__ASSIGNED TASK__: Only the lines below from the one containing "Task: Click the Thai Baht only payment note" through the one containing "Image resolution: width=1376" belong in the answer, set down exactly, with the pictures left out.

[Extracted records]
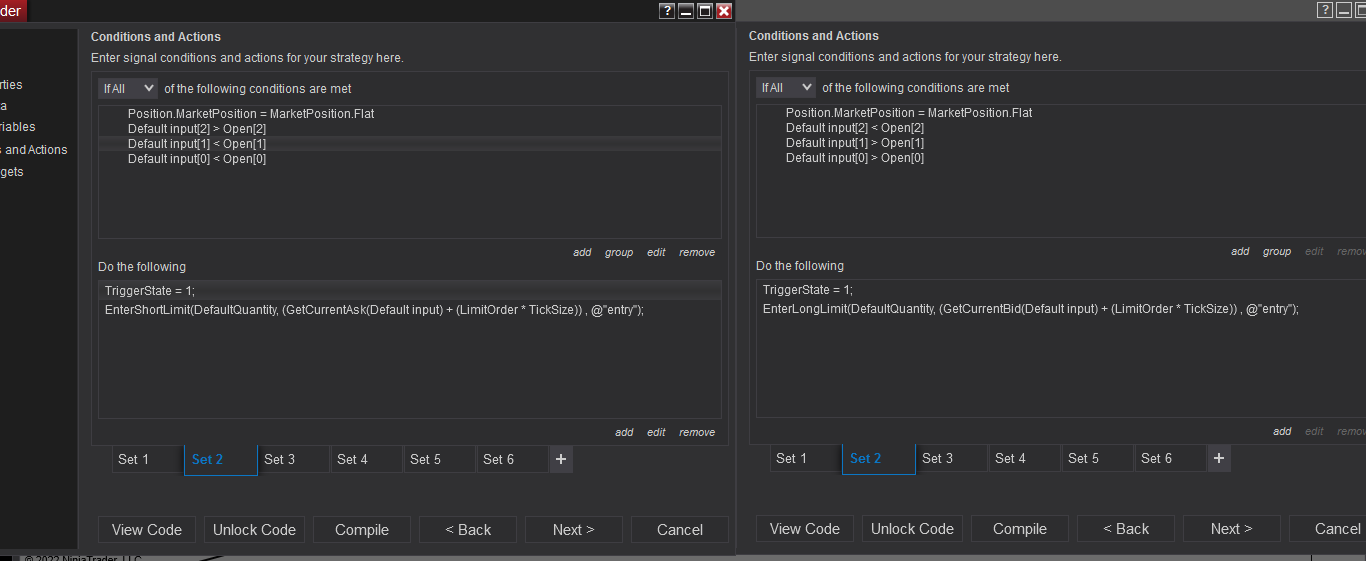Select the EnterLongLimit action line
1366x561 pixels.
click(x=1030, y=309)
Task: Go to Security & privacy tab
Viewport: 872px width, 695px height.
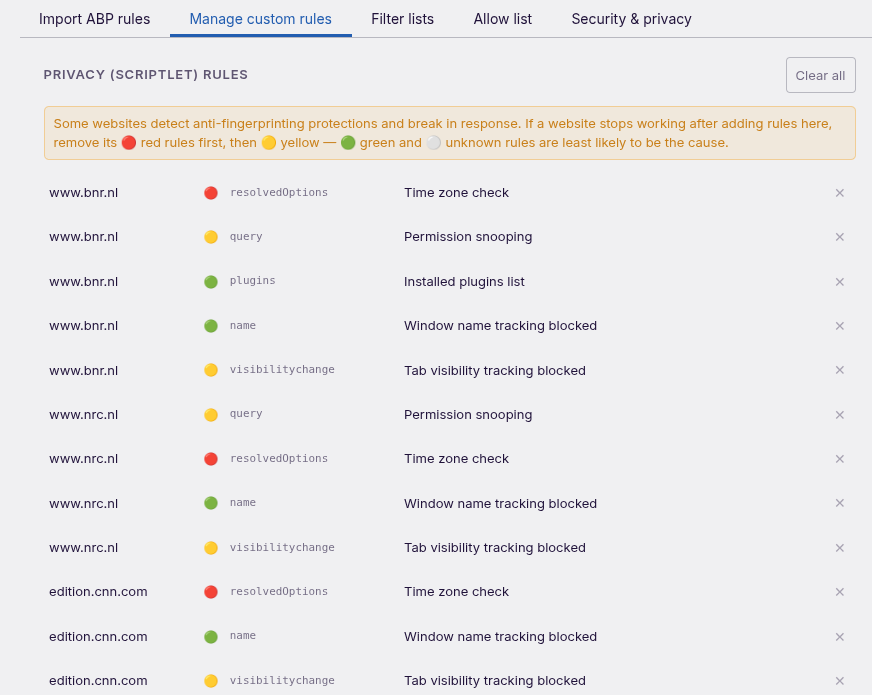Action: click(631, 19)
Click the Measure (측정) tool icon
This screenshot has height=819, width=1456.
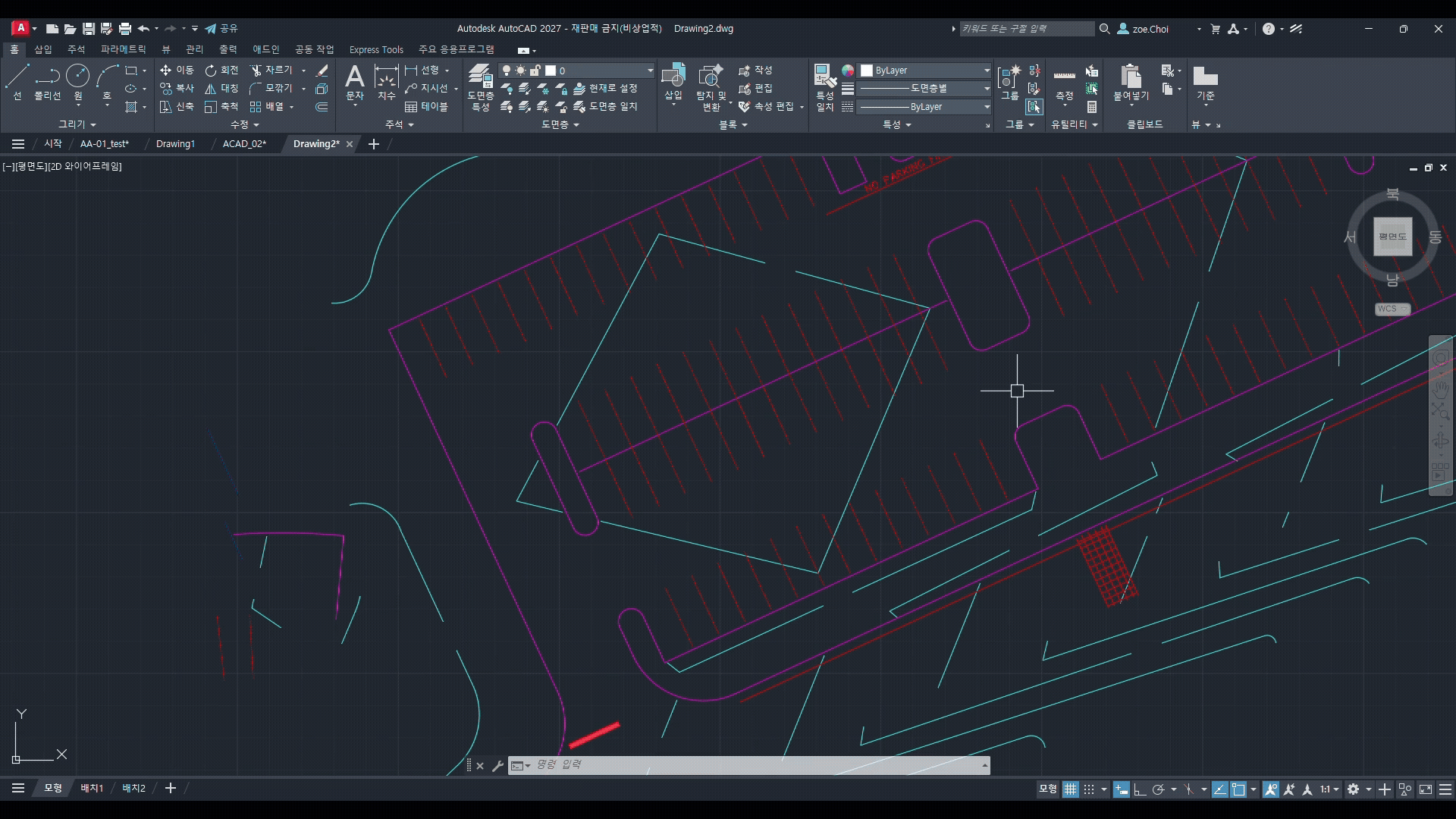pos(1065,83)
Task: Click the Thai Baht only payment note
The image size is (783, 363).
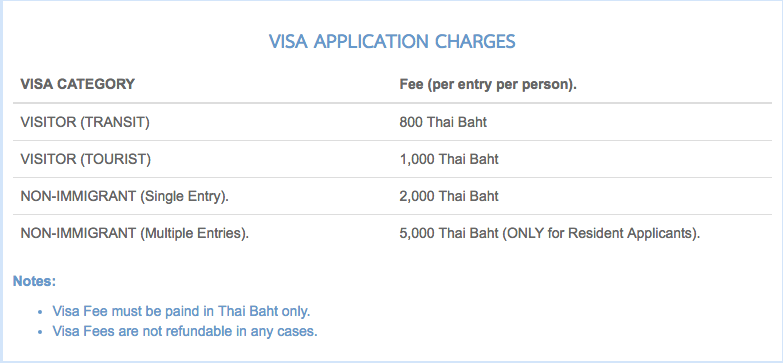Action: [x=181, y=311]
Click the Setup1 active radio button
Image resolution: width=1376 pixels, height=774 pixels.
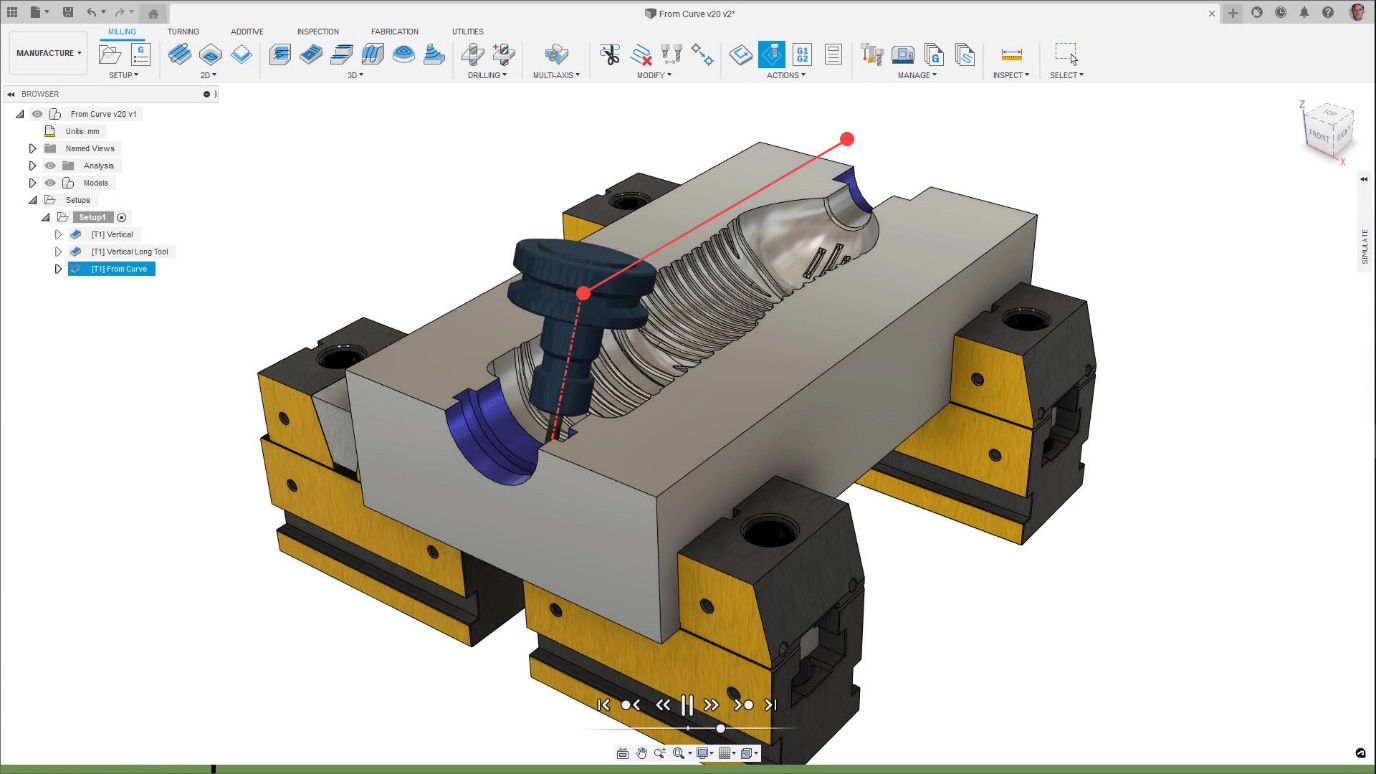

...

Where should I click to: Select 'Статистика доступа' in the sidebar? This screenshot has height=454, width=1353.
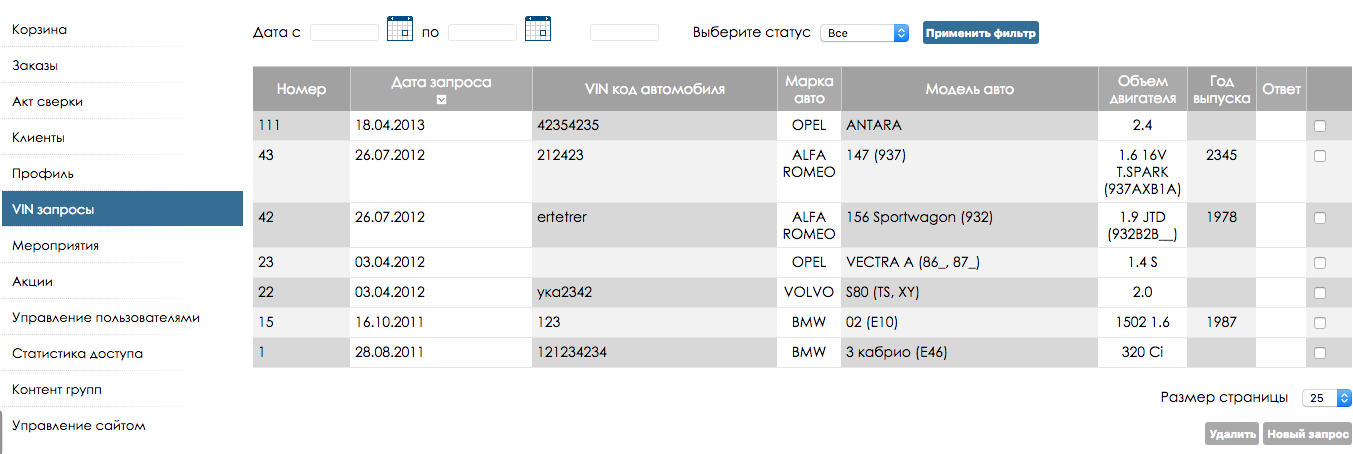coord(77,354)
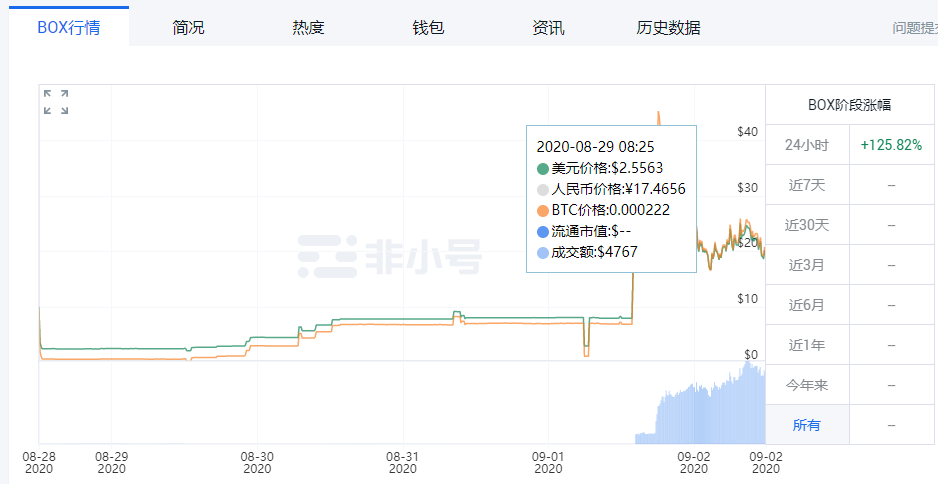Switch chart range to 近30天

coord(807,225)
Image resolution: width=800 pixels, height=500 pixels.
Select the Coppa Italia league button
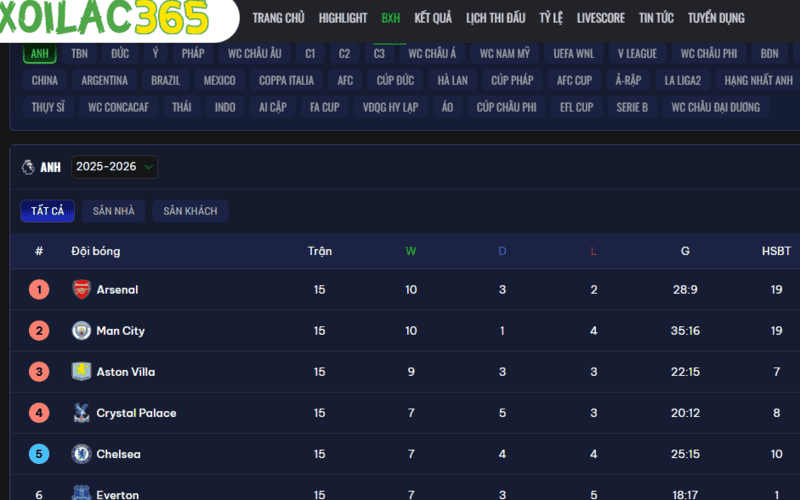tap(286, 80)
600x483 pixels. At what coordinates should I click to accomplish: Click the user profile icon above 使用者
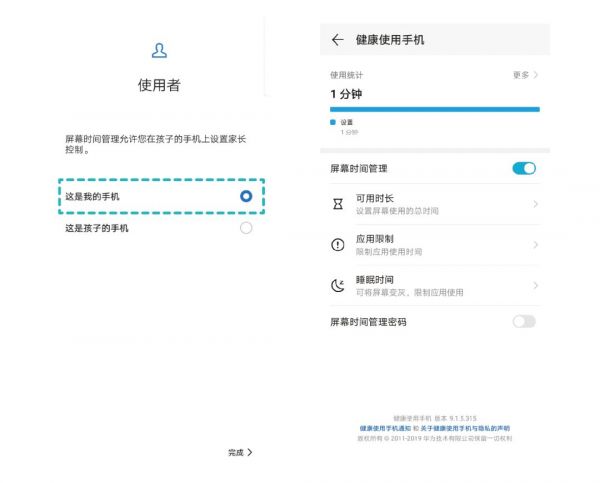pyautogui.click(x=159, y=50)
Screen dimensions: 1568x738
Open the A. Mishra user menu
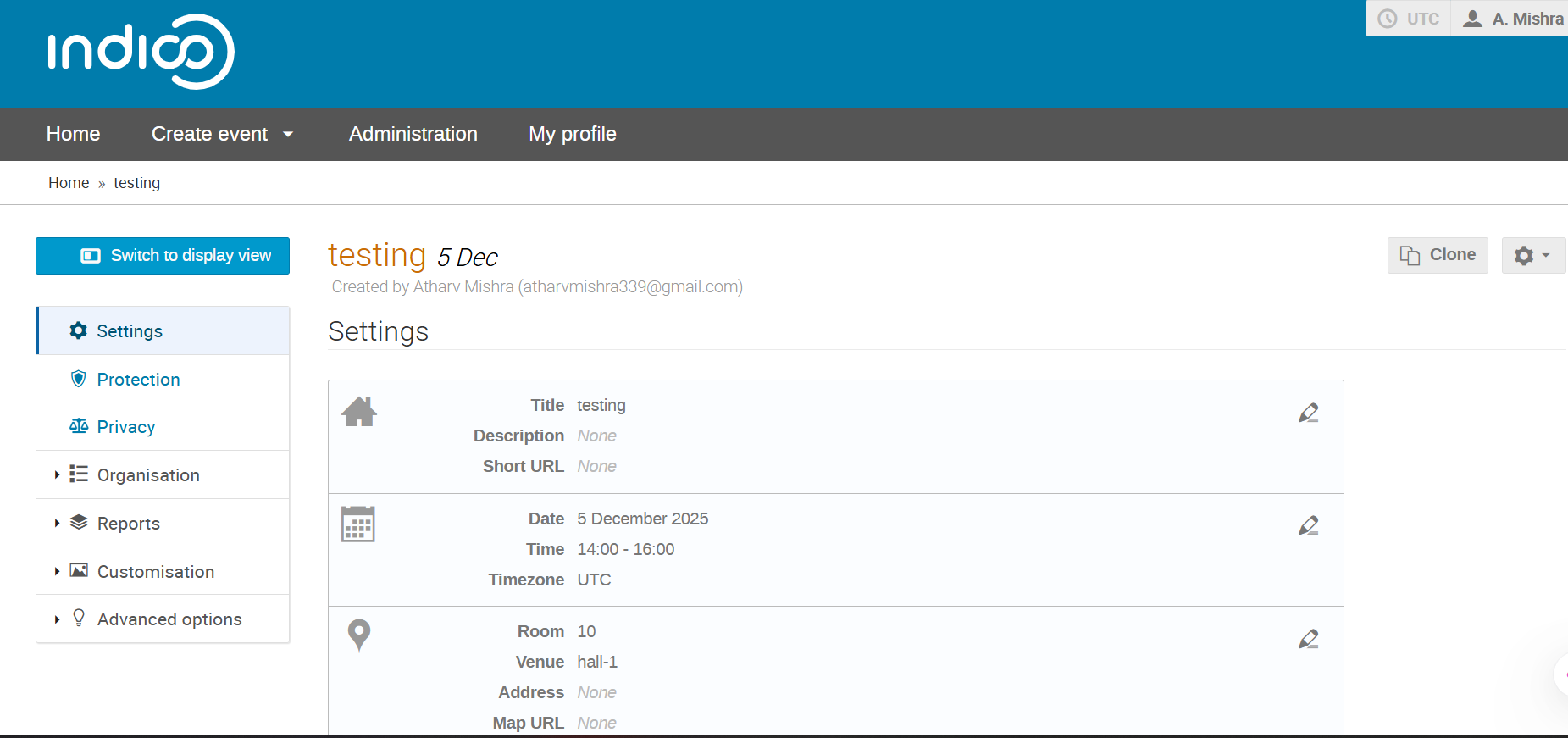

__EXPECTED OUTPUT__:
Task: Click the Thai Baht only payment note
The image size is (783, 363).
Action: [x=181, y=311]
Click the Setup1 active radio button
Image resolution: width=1376 pixels, height=774 pixels.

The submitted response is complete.